Saved data entries:
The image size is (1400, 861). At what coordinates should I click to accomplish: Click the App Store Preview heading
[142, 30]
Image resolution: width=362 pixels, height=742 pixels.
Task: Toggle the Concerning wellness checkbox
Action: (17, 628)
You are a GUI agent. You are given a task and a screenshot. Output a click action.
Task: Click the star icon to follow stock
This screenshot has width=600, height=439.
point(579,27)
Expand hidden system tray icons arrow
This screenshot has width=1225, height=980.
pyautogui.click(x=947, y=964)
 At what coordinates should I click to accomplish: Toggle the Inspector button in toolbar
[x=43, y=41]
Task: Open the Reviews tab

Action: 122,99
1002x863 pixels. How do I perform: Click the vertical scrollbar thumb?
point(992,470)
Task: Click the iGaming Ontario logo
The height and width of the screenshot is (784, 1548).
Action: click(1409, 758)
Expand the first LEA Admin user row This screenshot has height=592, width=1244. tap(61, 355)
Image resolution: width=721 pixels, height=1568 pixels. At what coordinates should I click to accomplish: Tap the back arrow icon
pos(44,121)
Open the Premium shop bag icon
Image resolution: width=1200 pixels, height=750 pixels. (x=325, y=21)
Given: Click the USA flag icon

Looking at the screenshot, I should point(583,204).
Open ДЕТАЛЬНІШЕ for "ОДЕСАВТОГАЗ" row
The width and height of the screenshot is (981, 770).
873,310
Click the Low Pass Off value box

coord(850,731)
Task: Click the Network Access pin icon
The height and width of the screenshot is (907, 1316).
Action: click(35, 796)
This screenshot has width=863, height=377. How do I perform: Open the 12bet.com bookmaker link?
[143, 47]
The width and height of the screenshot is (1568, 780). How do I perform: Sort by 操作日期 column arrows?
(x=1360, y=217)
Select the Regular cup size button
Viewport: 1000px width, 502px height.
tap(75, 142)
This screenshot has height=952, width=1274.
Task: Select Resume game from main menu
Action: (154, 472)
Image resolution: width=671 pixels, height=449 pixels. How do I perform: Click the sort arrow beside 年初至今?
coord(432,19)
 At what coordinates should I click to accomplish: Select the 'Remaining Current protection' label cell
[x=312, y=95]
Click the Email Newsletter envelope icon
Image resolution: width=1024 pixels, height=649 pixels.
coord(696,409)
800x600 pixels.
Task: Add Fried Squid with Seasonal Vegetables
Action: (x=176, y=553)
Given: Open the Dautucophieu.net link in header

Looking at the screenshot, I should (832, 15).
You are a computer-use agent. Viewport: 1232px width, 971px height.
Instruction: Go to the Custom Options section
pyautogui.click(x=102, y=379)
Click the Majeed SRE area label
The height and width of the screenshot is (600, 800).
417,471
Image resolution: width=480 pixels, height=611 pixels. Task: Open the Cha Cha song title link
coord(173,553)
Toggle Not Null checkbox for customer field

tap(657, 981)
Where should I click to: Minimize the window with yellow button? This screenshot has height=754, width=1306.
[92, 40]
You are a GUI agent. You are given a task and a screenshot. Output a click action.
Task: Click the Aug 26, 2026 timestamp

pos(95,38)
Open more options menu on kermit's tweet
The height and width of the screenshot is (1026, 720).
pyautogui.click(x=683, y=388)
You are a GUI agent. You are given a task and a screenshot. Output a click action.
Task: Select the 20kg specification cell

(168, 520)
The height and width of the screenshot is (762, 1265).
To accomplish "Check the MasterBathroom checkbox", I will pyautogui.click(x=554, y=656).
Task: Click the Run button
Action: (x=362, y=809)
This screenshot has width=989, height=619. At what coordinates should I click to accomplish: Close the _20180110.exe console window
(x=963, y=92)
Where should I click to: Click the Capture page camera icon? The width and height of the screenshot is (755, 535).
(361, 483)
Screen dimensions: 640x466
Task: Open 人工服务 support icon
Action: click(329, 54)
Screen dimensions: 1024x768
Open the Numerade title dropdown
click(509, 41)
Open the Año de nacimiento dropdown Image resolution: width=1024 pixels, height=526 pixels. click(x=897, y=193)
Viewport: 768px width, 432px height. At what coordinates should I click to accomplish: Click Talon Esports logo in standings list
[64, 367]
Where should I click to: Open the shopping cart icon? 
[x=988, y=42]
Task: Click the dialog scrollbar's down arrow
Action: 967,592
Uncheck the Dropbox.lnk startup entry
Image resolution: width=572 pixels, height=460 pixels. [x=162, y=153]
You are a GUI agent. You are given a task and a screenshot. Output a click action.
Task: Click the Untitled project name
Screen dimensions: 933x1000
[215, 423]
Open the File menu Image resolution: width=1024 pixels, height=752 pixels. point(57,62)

WORK ITEM:
The full set of entries above has to be restated exactly.

EXERCISE ANSWER:
The image size is (1400, 861). At what coordinates should I click to accomplish: Click the App Store Preview heading
[142, 30]
Image resolution: width=362 pixels, height=742 pixels.
Task: Toggle the Concerning wellness checkbox
Action: (17, 628)
You are a GUI agent. You are given a task and a screenshot. Output a click action.
Task: Click the star icon to follow stock
This screenshot has width=600, height=439.
point(579,27)
Expand hidden system tray icons arrow
This screenshot has width=1225, height=980.
pyautogui.click(x=947, y=964)
 At what coordinates should I click to accomplish: Toggle the Inspector button in toolbar
[x=43, y=41]
Task: Open the Reviews tab

Action: 122,99
1002x863 pixels. How do I perform: Click the vertical scrollbar thumb?
point(992,470)
Task: Click the iGaming Ontario logo
The height and width of the screenshot is (784, 1548).
Action: click(1409, 758)
Expand the first LEA Admin user row This screenshot has height=592, width=1244. tap(61, 355)
Image resolution: width=721 pixels, height=1568 pixels. At what coordinates should I click to accomplish: Tap the back arrow icon
pos(44,121)
Open the Premium shop bag icon
Image resolution: width=1200 pixels, height=750 pixels. (x=325, y=21)
Given: Click the USA flag icon

Looking at the screenshot, I should point(583,204).
Open ДЕТАЛЬНІШЕ for "ОДЕСАВТОГАЗ" row
The width and height of the screenshot is (981, 770).
873,310
Click the Low Pass Off value box

coord(850,731)
Task: Click the Network Access pin icon
The height and width of the screenshot is (907, 1316).
Action: click(35, 796)
This screenshot has width=863, height=377. How do I perform: Open the 12bet.com bookmaker link?
[143, 47]
The width and height of the screenshot is (1568, 780). How do I perform: Sort by 操作日期 column arrows?
(x=1360, y=217)
Select the Regular cup size button
Viewport: 1000px width, 502px height.
tap(75, 142)
This screenshot has height=952, width=1274.
Task: Select Resume game from main menu
Action: (154, 472)
Image resolution: width=671 pixels, height=449 pixels. How do I perform: Click the sort arrow beside 年初至今?
coord(432,19)
 At what coordinates should I click to accomplish: Select the 'Remaining Current protection' label cell
[x=312, y=95]
Click the Email Newsletter envelope icon
Image resolution: width=1024 pixels, height=649 pixels.
coord(696,409)
800x600 pixels.
Task: Add Fried Squid with Seasonal Vegetables
Action: (x=176, y=553)
Given: Open the Dautucophieu.net link in header

Looking at the screenshot, I should (832, 15).
You are a computer-use agent. Viewport: 1232px width, 971px height.
Instruction: Go to the Custom Options section
pyautogui.click(x=102, y=379)
Click the Majeed SRE area label
The height and width of the screenshot is (600, 800).
417,471
Image resolution: width=480 pixels, height=611 pixels. Task: Open the Cha Cha song title link
coord(173,553)
Toggle Not Null checkbox for customer field

tap(657, 981)
Where should I click to: Minimize the window with yellow button? This screenshot has height=754, width=1306.
[92, 40]
You are a GUI agent. You are given a task and a screenshot. Output a click action.
Task: Click the Aug 26, 2026 timestamp

pos(95,38)
Open more options menu on kermit's tweet
The height and width of the screenshot is (1026, 720).
pyautogui.click(x=683, y=388)
You are a GUI agent. You are given a task and a screenshot. Output a click action.
Task: Select the 20kg specification cell

(168, 520)
The height and width of the screenshot is (762, 1265).
To accomplish "Check the MasterBathroom checkbox", I will pyautogui.click(x=554, y=656).
Task: Click the Run button
Action: (x=362, y=809)
This screenshot has width=989, height=619. At what coordinates should I click to accomplish: Close the _20180110.exe console window
(x=963, y=92)
Where should I click to: Click the Capture page camera icon? The width and height of the screenshot is (755, 535).
(361, 483)
Screen dimensions: 640x466
Task: Open 人工服务 support icon
Action: click(329, 54)
Screen dimensions: 1024x768
Open the Numerade title dropdown
click(509, 41)
Open the Año de nacimiento dropdown Image resolution: width=1024 pixels, height=526 pixels. click(x=897, y=193)
Viewport: 768px width, 432px height. At what coordinates should I click to accomplish: Click Talon Esports logo in standings list
[64, 367]
Where should I click to: Open the shopping cart icon? 
[x=988, y=42]
Task: Click the dialog scrollbar's down arrow
Action: 967,592
Uncheck the Dropbox.lnk startup entry
Image resolution: width=572 pixels, height=460 pixels. [x=162, y=153]
You are a GUI agent. You are given a task and a screenshot. Output a click action.
Task: Click the Untitled project name
Screen dimensions: 933x1000
[215, 423]
Open the File menu Image resolution: width=1024 pixels, height=752 pixels. point(57,62)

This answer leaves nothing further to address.